## PAGE EXCERPT
────────

The value of the banal


Lately, someone asked me whether I like big cities. When I said that I preferred little towns and the countryside, he replied that metropolises and big cities are interesting and multinational and that they attract many tourists, implying that little towns and the countryside are boring; even more, that they are something to look down upon. I don’t agree and I opposed that the countryside is often underestimated and that you can find there beautiful things that would certainly would deserve a place in a museum, if you wished to have it there. Although what I said is certainly true, I think that in some way I missed the point.
Before going on, I want to say that I certainly see the value and the interesting points of big cities. I have been in many big cities and national and regional cultural centres that have that function. I wrote in my last blog that recently yet I have been in Lille, France. I often come in Amsterdam and through the years I have visited the mayor metropolises and capitals of Europe, like London, Paris, Moscow, Berlin or Helsinki to mention a few, and I have been in Tokyo as well. It was nice to be there, although, it’s true, I preferred to stay there not too long. These cities have something that you don’t find in the countryside. And it is just for this, what these cities “have”, that people go there: their museums, their atmosphere, their internationality, their masses of people with many backgrounds; and so on. But does this mean that the countryside is not as valuable, and not as much worth to visit? People do go there, indeed, but even then people often go there for the special. For that special little museum, for that special splendid view from the mountains, or for the folklore, the local yearly festivities. The rest is banal, or so they think. I think, however, that little towns and the countryside are also worth to visit for the non-special; for what they are.

────────

## TASKS TO COMPLETE
1 – Answer these about the passage on big cities and the countryside:
(a) What three qualities of metropolises and big cities did the person the writer spoke with mention?
(b) Which French city had the writer recently visited?
(c) Which city outside Europe has the writer been to?
2 – Transcribe the stretch of the rows below from the start of the rows through the line that contains "coordinates (870, 953).".

## LISTED RECORDS
────────

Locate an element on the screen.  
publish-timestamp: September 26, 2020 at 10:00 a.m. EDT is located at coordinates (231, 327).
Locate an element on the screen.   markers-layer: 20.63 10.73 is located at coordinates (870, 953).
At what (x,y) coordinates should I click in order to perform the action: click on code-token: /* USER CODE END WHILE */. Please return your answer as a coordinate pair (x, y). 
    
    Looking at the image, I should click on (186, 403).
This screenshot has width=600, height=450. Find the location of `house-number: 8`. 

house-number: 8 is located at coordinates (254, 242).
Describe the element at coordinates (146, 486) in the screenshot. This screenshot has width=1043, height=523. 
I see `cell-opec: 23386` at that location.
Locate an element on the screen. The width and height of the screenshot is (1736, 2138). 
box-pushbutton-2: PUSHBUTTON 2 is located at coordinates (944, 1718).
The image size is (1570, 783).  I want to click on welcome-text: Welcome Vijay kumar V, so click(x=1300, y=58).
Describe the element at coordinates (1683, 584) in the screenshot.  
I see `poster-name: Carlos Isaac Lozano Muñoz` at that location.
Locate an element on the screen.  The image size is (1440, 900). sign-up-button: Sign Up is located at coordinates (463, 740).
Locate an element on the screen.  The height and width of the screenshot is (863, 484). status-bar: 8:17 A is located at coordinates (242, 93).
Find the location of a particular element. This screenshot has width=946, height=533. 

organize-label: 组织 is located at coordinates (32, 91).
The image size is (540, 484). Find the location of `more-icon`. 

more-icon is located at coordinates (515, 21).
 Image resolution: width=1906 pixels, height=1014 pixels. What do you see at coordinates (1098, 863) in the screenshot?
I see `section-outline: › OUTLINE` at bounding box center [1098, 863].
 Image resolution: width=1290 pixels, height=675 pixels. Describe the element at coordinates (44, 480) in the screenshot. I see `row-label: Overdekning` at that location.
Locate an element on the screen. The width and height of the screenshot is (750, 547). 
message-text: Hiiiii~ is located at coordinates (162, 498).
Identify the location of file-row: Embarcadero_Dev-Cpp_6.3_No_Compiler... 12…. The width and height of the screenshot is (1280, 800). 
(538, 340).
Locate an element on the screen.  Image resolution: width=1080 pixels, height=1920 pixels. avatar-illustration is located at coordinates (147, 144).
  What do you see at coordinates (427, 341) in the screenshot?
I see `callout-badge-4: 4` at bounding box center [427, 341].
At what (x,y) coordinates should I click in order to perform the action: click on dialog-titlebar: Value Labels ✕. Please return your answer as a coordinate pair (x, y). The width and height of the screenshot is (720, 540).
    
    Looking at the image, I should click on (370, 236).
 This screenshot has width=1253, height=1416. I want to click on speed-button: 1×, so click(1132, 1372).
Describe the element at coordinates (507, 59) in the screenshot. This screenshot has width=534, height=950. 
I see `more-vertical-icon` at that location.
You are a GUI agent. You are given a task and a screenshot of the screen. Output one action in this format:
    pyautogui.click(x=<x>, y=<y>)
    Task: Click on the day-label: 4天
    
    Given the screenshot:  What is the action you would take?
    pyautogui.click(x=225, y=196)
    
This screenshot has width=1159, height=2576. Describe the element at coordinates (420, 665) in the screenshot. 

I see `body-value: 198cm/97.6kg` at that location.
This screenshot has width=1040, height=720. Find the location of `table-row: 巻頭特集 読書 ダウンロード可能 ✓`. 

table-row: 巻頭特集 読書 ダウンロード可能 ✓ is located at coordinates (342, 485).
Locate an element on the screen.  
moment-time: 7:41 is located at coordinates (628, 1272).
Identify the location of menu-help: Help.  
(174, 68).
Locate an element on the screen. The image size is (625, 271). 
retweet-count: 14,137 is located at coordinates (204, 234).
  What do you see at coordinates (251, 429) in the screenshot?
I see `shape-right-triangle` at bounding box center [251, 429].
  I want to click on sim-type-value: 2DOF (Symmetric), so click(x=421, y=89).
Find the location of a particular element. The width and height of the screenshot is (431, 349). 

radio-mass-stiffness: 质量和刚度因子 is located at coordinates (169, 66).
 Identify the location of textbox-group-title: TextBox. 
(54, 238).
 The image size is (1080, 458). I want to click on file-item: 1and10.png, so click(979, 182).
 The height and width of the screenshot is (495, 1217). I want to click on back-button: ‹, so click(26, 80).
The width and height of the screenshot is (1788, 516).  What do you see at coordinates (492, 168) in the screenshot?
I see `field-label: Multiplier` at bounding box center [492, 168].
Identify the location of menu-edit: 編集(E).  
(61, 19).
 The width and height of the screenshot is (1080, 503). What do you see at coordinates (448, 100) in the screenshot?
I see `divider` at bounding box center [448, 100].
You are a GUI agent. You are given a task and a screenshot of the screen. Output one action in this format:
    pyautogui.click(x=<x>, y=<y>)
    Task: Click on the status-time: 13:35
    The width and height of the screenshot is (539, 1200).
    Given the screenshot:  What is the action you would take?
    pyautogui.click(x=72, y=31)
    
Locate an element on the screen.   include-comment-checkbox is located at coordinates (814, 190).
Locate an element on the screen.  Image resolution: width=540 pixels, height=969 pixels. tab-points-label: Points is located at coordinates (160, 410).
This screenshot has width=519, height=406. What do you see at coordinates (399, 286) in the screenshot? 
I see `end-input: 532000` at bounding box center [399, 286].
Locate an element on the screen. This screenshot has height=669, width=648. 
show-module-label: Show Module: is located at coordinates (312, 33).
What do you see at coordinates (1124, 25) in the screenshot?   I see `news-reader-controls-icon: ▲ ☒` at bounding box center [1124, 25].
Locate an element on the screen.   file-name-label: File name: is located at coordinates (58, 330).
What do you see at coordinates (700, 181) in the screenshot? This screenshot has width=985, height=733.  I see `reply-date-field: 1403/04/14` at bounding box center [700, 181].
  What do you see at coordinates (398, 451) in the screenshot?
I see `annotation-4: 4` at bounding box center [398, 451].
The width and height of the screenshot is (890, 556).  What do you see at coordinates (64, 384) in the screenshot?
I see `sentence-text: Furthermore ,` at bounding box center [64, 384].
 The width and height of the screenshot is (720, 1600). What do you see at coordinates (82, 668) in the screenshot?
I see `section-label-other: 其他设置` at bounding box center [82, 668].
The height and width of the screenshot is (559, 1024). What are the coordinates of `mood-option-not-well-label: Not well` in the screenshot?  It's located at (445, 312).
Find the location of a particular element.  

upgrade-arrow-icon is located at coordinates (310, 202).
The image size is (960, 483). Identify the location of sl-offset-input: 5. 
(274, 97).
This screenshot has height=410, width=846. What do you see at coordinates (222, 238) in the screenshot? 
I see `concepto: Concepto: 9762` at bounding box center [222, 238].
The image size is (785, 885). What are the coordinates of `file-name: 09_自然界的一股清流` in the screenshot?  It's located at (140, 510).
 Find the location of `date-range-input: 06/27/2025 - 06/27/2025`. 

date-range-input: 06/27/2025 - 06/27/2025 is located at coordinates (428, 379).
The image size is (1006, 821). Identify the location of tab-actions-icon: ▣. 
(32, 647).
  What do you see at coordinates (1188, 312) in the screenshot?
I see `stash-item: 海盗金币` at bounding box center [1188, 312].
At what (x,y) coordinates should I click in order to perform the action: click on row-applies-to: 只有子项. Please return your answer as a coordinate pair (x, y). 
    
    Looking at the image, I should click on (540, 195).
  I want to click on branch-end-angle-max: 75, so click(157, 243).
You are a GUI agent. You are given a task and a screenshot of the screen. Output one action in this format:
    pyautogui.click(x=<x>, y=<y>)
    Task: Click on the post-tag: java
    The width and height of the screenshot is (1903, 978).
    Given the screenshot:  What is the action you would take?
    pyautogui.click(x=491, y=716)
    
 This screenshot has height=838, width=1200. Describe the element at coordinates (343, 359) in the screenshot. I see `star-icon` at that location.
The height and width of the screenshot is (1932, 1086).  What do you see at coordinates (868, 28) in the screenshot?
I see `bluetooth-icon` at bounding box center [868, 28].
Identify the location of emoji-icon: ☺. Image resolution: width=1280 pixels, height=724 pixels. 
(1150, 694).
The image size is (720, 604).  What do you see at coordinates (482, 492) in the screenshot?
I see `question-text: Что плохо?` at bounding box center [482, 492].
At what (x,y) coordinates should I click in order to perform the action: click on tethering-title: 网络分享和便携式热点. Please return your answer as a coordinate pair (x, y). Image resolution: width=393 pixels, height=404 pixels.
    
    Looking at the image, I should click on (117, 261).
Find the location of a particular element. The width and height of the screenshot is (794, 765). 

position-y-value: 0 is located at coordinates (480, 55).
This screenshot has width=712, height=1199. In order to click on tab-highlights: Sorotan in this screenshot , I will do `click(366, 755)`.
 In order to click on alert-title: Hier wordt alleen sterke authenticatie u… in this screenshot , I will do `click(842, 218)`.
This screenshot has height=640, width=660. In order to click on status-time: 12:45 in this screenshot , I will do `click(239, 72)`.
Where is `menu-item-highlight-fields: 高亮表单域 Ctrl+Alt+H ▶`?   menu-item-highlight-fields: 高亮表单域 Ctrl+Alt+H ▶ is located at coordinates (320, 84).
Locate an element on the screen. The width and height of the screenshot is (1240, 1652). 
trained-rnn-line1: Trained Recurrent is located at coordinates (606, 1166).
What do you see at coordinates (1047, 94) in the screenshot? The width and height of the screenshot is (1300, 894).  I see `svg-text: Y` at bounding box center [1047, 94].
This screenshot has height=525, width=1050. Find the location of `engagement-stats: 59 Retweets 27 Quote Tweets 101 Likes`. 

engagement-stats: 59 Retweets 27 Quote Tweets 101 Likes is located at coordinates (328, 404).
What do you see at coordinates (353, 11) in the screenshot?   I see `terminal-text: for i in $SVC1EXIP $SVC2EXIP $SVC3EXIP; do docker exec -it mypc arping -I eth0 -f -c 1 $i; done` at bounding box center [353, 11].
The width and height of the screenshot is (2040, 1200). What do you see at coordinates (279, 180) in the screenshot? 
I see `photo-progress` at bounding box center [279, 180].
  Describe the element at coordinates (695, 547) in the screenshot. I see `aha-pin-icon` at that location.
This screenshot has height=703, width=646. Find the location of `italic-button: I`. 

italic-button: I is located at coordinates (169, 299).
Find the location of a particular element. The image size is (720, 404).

────────

## ANSWERS PER TASK
1 –
(a) They are interesting, multinational, and attract many tourists.
(b) Lille.
(c) Tokyo.

2 –
Locate an element on the screen.  
publish-timestamp: September 26, 2020 at 10:00 a.m. EDT is located at coordinates (231, 327).
Locate an element on the screen.   markers-layer: 20.63 10.73 is located at coordinates (870, 953).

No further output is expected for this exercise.